Hedges takes his readers on a tour through the wacky world of dominionist Christianity in support of this thesis:
Dominionism seeks to redefine traditional democratic and Christian terms and concepts to fit an ideology that calls on the radical church to take political power. It shares many prominent features with classical fascist movements . . . .
He makes a convincing case that the dominionist movement is congruent to the features of fascism that Eco describes. This is, of course, not precisely the same thing as saying that religious fundamentalists are fascists. The parallels, though, are truly disturbing.
Three points from the book were especially interesting, and are not to be found (or are not so well expressed) in other books about the Christian right. The first was about the destruction of the manufacturing class:
The loss of manufacturing jobs has dealt a body blow to the American middle class. Manufacturing jobs accounted for 53 percent of the economy in 1965; by 1988 they accounted for 39 percent. By 2004 they accounted for 9 percent.
I live in the rust belt of Ohio, so these figures shouldn't come as a surprise to me. But like so many other bloggers, I haven't worked in an auto plant or a mill and haven't seen the pink slips firsthand. These numbers are stunning; how are all the people who used to work in manufacturing coping? Hedges thinks he knows: they are succumbing to the phony hope peddled by televangelists, megachurches and politicoreligious leaders such as Dobson, Kennedy and Robertson.
The second point concerns architecture and suburban design. Hedges points to the blight of hideous commercial buildings that cluster in every city and town in America. He describes our inherently isolating suburban landscape that disconnects each house from its neighbors and its community. These, he claims, are partially responsible for the despair that drives people into the arms of the religious right. I've frequently thought that there must be a direct relationship between the amount of space–both literal and figurative–between people's houses and the propensity of the residents to reject liberalism's view of society as a web of interdependencies. Hedges shows how the yearning for connection impels people toward fundamentalist Christianity; I still think that these same yearnings could be harnessed by the the right kind of progressive movement.

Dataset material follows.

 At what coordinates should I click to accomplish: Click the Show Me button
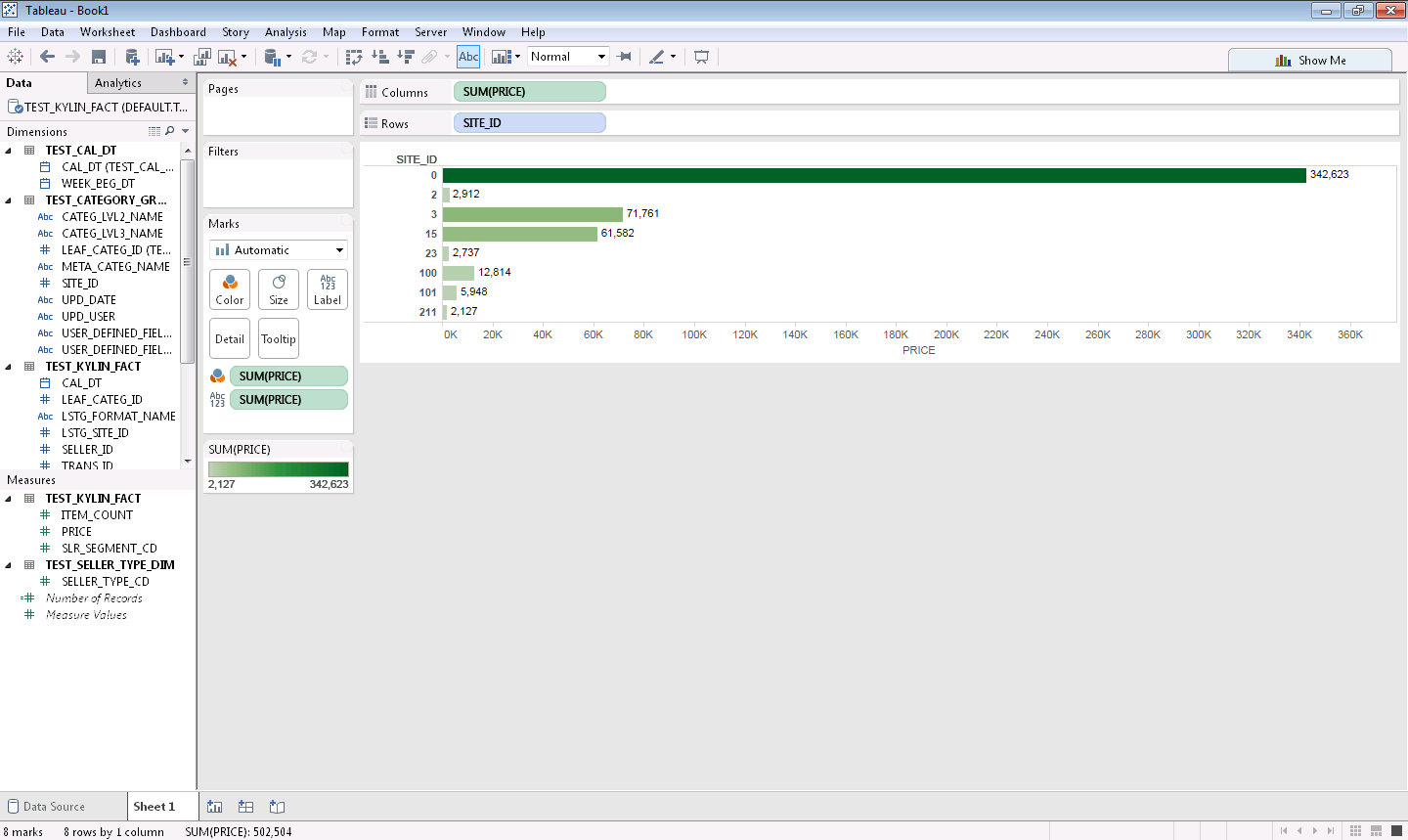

Finally, Hedges is properly contemptuous of liberals who raise tolerance to such privileged status that they are willing to tolerate anything–even intolerance. Referring to this as "the paradox of tolerance," he calls upon liberals to grow a pair:
Anger, when directed against movements that would abuse the weak, preach bigotry and injustice, trample the poor, crush dissent and impose a religious tyranny, is a blessing. . . . Liberal institutions, seeing tolerance as the highest virtue, tolerate the intolerant. They swallow the hate talk that calls for the destruction of nonbelievers. Mainstream believers have often come to the comfortable conclusion that any form of announced religiosity is acceptable . . . . Most liberals, the movement has figured out, will stand complacently to be sheared like sheep, attempting to open dialogues and reaching out to those who spit venom in their faces.
I realized a long time ago that ignoring homophobia, racism and irrationality made me miserable and emboldened the people who espoused those attitudes. By showing us the boundaries of this trap that so many well-meaning progressives fall into, Hedges has done those of us who call ourselves liberals a tremendous favor.